(Collected data entries)
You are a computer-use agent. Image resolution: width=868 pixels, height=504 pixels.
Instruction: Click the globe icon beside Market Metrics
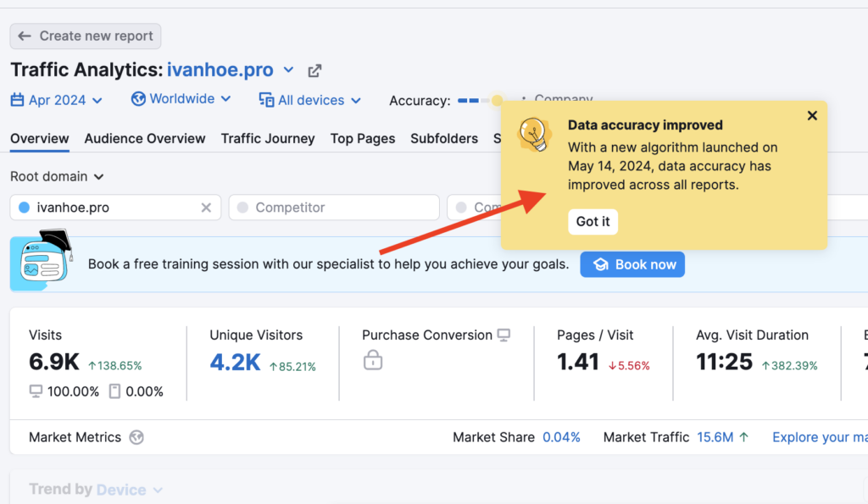(136, 438)
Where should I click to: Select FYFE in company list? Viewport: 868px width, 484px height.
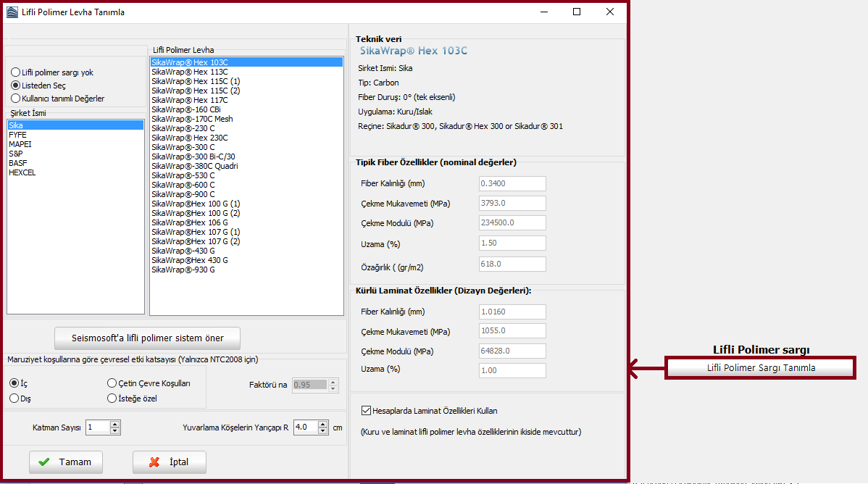pyautogui.click(x=17, y=135)
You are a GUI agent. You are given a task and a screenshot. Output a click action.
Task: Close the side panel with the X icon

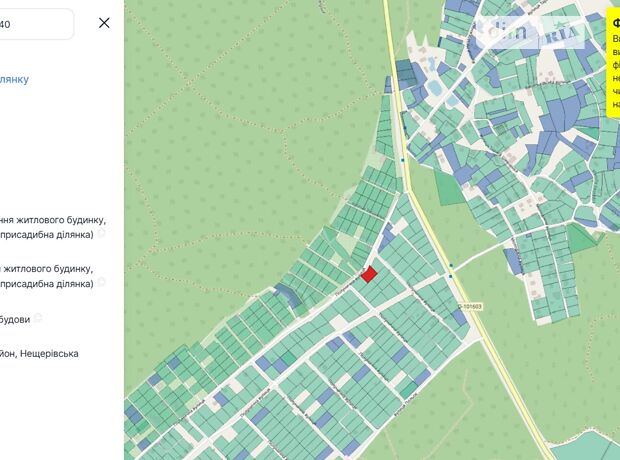(x=104, y=22)
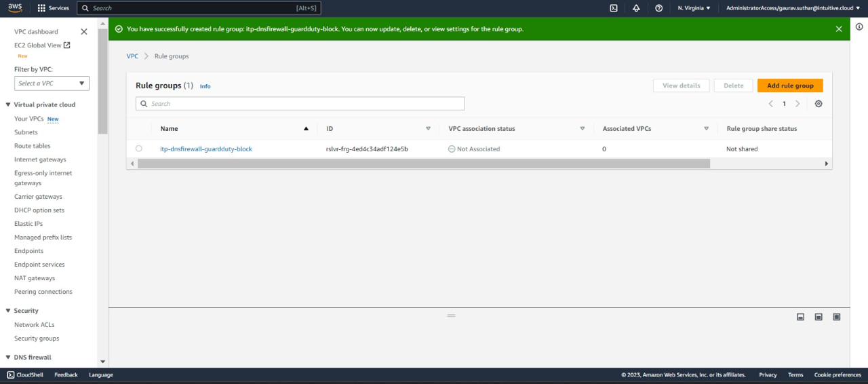868x384 pixels.
Task: Close the VPC sidebar navigation panel
Action: pyautogui.click(x=84, y=32)
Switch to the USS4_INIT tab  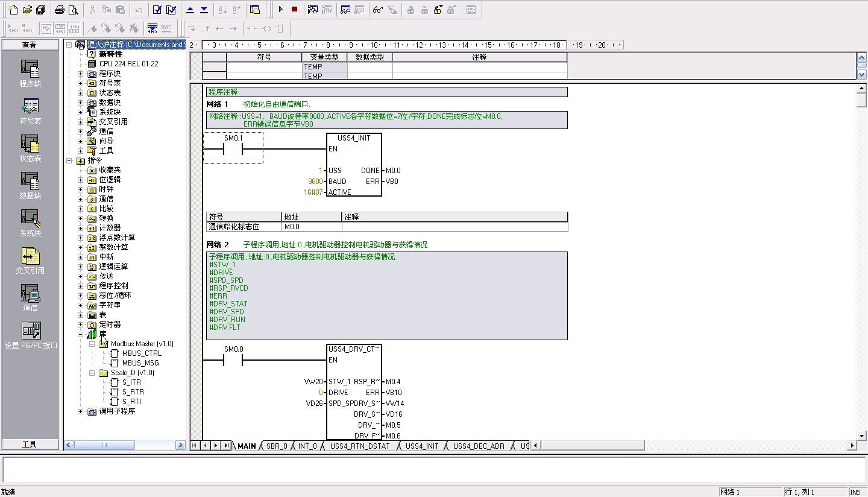(422, 446)
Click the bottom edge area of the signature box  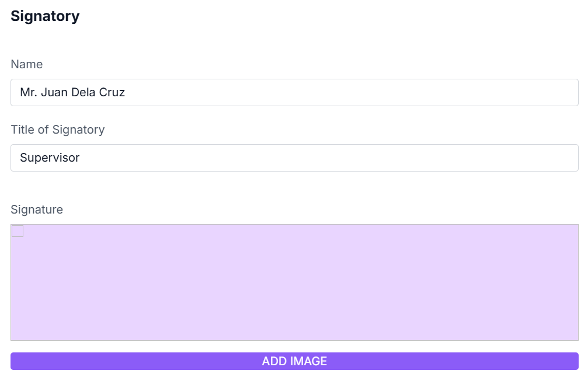[x=294, y=337]
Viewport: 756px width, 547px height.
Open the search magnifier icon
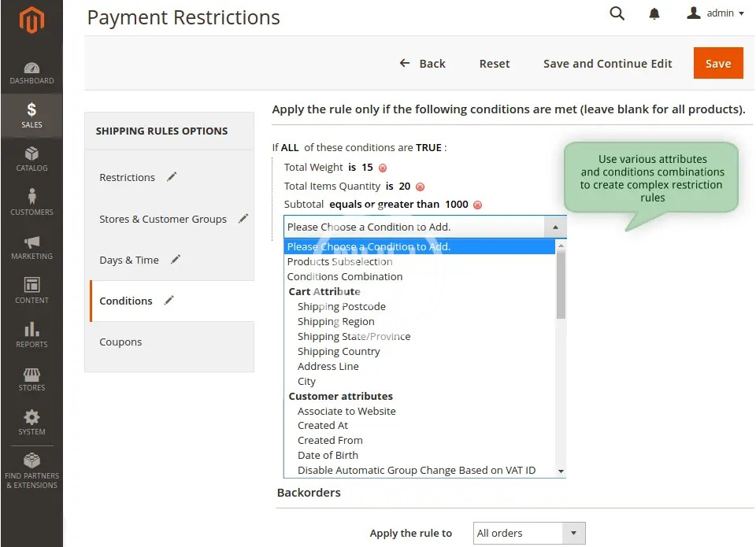pyautogui.click(x=617, y=13)
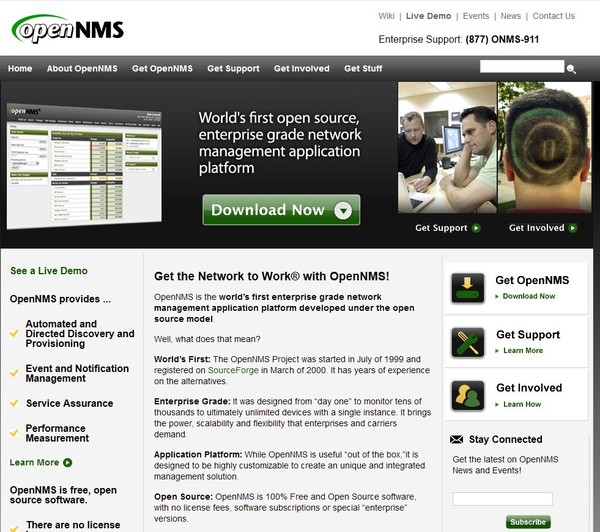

Task to complete: Using the data above, return each line that includes the word "agent".

Answer section:
You are a computer-use agent. Image resolution: width=868 pixels, height=504 pixels.
You are a GUI agent. You are given a task and a screenshot. Output a click action.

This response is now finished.